SEM/EDS and laser ICPMS study of c. 3.24—3.225 Ga Barberton impact spherules

A.Y. Glikson, G. Byerly1, C. Allen, W. Taylor and I.H. Campbell 1 University of Louisiana

Least-altered samples of Barberton impact spherules (microkrystites) were studied by optical microscopy, scanning electron microscopy, electron probe EDS spectrometry, and laser-ICPMS mass spectrometry. The spherules are dominated by chlorite and are set in heterogeneous siliceous matrix. Some spherules contain partly resorbed octahedral nickel-rich chrome spinel concentrated in annular zones. EDS analyses of chromites indicate high levels of Ni, Co, V and Zn identified earlier by Byerly and Lowe (1994, Geochim.
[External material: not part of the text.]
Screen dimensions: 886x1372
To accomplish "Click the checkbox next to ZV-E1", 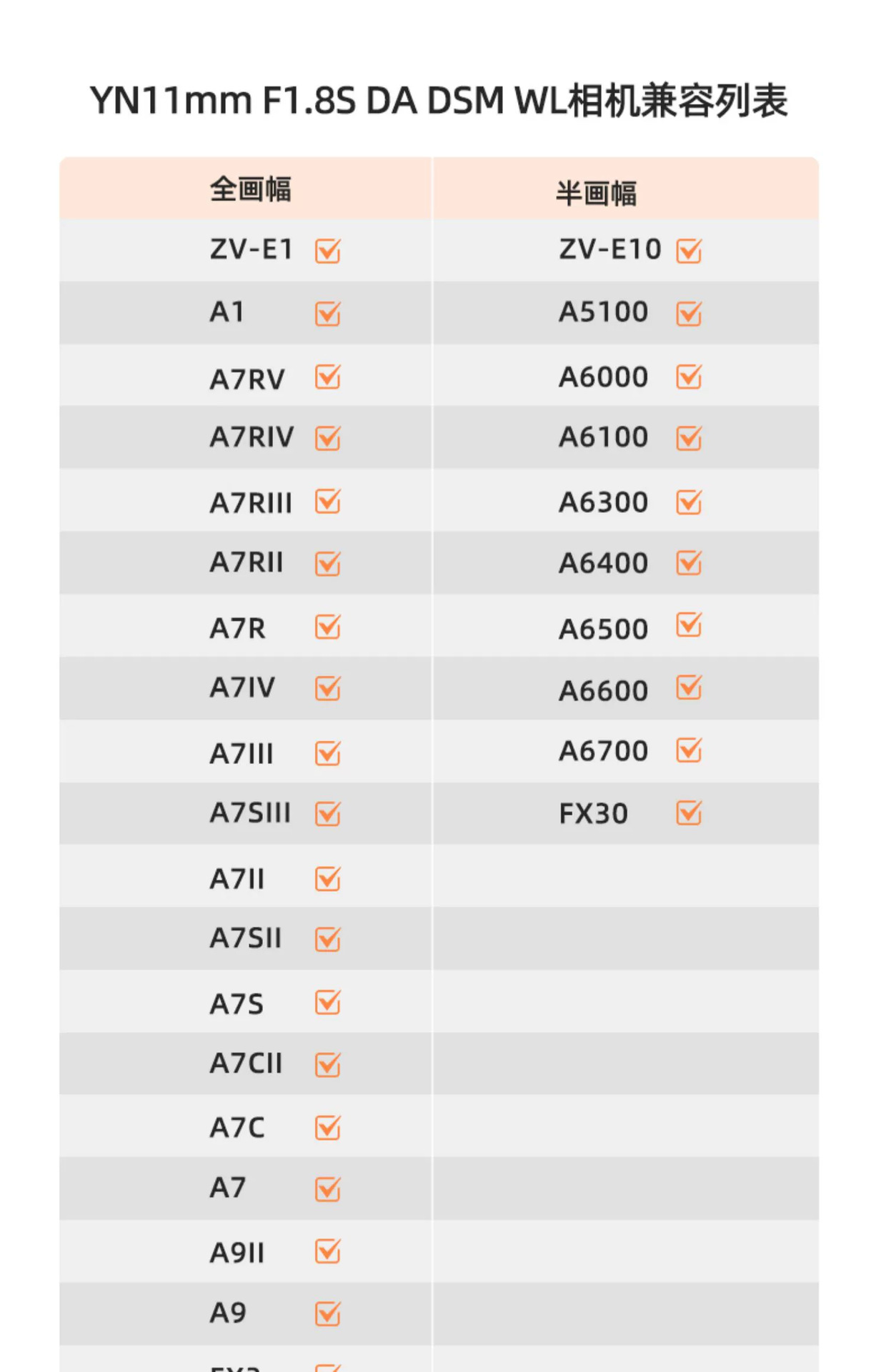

Cosmochim. Acta, 58, 3469-3486). Laser-ICPMS Analyses of micron-scale PGE nuggets indicate about an order of magnitude enrichment in Pt and Rh relative to the other PGEs (RSES-2000, p. 124—125). Geochemical evidence for a meteoritic component in the spherules includes: (1) the spherules display PGE patterns depleted in the volatile Pd and Au (Kyte et al., 1992, Geochim. Cosmochim. Acta, 56, 1365-1372) consistent with their suggested condensation from impact-released vapor; (2) the spherules contain high Ni, Co and Cr levels (Ni and Cr up to about 3000 ppm), Ni/Co ratios (~40—80) higher than Barberton komatiites (<10) and C1 chondrites (21), and Ni/Cr ratios (~0.5—1.0) higher than Barberton komatiites (0.1—0.6) and lower than C1 chondrites (~4.0) (Figure 1). These relations allow mass balance mixing estimates of the proportion of meteoritic component (MC) admixed in the impact released vapor, showing that the MC varies between spherules, which range from compositions akin to komatiites and high-Mg basalts to compositions including a high meteoritic component of about 30 percent. Rare Earth element patterns in the spherules display marked relative depletion in the light REE (La/Sm)N ~ 0.4—0.8 as compared to Barberton komatiites with ratios of about unity or higher, potentially related to loss attendant with vapor condensation.

Figure 1: Ni-Co-Cr relations in Barberton spherules, indicating meteoritic signatures in impact condensate spherule SA306-L5, with distinct high Ni/Co (40—80) and high Ni/Cr (0.5—1.0) as compared to Barberton komatiites and high-Mg basalts.